I don’t what effect the votes of Ben Nelson, Olympia Snowe etc. will have on their political careers. But whenever Senators cast votes on a bill like this, I think of New York State Assemblyman George Michaels:
Mr. Michaels personally favored a woman’s right to choose but had voted against the proposed law twice at the behest of the Cayuga County Democratic Committee. He did so at the beginning of April 1970 when the bill went down to a narrow defeat.

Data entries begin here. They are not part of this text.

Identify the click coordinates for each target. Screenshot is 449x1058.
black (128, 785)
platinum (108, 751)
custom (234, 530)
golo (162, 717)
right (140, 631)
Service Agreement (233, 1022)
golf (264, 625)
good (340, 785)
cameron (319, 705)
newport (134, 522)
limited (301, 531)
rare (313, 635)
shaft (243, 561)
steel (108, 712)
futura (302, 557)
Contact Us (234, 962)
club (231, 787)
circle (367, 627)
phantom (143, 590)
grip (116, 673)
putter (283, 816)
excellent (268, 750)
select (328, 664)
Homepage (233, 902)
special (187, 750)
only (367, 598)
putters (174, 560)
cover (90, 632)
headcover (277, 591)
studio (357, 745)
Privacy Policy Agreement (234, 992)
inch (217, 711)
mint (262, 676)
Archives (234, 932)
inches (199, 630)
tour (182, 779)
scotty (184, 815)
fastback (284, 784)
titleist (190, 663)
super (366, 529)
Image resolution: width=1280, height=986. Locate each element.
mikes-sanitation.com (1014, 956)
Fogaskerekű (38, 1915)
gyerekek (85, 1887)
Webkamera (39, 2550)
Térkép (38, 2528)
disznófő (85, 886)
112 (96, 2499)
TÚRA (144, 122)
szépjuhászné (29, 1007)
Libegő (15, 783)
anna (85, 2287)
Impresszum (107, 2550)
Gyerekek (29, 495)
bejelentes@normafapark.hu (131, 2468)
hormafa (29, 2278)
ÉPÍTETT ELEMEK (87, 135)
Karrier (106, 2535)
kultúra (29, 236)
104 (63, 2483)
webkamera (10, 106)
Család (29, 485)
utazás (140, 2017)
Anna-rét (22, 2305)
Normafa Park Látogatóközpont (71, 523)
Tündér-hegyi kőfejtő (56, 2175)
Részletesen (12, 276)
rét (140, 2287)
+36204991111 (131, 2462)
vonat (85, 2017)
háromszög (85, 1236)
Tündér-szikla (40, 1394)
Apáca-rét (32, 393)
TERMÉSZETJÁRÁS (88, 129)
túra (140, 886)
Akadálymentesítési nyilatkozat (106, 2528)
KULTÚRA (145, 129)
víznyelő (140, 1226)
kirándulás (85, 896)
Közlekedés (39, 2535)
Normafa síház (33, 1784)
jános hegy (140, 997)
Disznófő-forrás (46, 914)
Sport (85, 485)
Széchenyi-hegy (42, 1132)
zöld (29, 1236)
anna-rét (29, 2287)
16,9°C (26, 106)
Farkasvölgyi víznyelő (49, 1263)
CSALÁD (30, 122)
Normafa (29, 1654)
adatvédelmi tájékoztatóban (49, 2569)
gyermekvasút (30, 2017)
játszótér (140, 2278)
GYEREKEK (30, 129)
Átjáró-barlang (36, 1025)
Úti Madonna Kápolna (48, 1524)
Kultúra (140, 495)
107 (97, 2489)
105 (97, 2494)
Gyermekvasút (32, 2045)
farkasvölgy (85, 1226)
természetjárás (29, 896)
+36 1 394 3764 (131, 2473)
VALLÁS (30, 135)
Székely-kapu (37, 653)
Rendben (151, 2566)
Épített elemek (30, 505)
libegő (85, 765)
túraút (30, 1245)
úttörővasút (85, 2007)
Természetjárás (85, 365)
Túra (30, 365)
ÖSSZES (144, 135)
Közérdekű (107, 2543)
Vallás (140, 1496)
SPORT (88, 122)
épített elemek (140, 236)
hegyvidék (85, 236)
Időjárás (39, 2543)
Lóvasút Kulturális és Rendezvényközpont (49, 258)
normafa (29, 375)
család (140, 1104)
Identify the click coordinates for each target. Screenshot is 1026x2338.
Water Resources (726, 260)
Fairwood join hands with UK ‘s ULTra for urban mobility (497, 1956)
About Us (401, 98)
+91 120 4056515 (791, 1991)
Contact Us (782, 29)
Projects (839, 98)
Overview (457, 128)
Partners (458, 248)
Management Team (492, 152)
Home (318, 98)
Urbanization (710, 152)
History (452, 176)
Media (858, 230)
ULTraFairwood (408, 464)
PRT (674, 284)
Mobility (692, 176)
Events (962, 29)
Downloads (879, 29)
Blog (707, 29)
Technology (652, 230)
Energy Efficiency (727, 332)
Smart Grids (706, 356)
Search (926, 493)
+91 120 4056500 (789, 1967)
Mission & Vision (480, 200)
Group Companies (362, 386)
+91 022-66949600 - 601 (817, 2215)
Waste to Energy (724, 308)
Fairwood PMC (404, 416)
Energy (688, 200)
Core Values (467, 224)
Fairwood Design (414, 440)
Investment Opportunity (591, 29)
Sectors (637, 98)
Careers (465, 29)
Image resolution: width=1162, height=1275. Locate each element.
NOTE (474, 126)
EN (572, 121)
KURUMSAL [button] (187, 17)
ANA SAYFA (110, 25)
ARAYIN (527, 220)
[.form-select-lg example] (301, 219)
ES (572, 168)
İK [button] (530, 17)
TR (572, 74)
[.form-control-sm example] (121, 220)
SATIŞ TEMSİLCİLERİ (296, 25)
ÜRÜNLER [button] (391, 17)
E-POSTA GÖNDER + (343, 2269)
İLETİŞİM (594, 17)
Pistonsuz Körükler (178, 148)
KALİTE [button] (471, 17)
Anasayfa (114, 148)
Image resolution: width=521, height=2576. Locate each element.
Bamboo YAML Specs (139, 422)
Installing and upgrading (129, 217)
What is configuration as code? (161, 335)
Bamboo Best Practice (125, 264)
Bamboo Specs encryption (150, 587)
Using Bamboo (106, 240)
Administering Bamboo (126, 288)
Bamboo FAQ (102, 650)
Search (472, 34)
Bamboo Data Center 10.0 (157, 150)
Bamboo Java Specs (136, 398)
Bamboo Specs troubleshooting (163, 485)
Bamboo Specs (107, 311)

But on April 9, he realized that the measure was doomed without his support. He rose to take the microphone, his hands trembling. “I realize, Mr. Speaker, that I am terminating my political career, but I cannot in good conscience sit here and allow my vote to be the one that defeats this bill,” he declared. “I ask that my vote be changed from ‘no’ to ‘yes.’ “
His tearful reversal provided the 76th vote needed for passage. The State Senate quickly added its approval and Gov. Nelson A. Rockefeller signed the bill into law. “I found myself caught up in something bigger than I am,” Mr. Michaels said about his agonizing decision. “I’m just a small country lawyer.”
Mr. Michaels sought a sixth term that year, but piqued county leaders denied him renomination and he lost the June primary in a four-way race.
Assemblyman George Michaels was never eulogized by David Broder. He never appeared on “Meet the Press” or earned millions of dollars as a lobbyist.
I feel bad that in this age no thinking person can use the phrase “principled decision” without a healthy dollop of irony.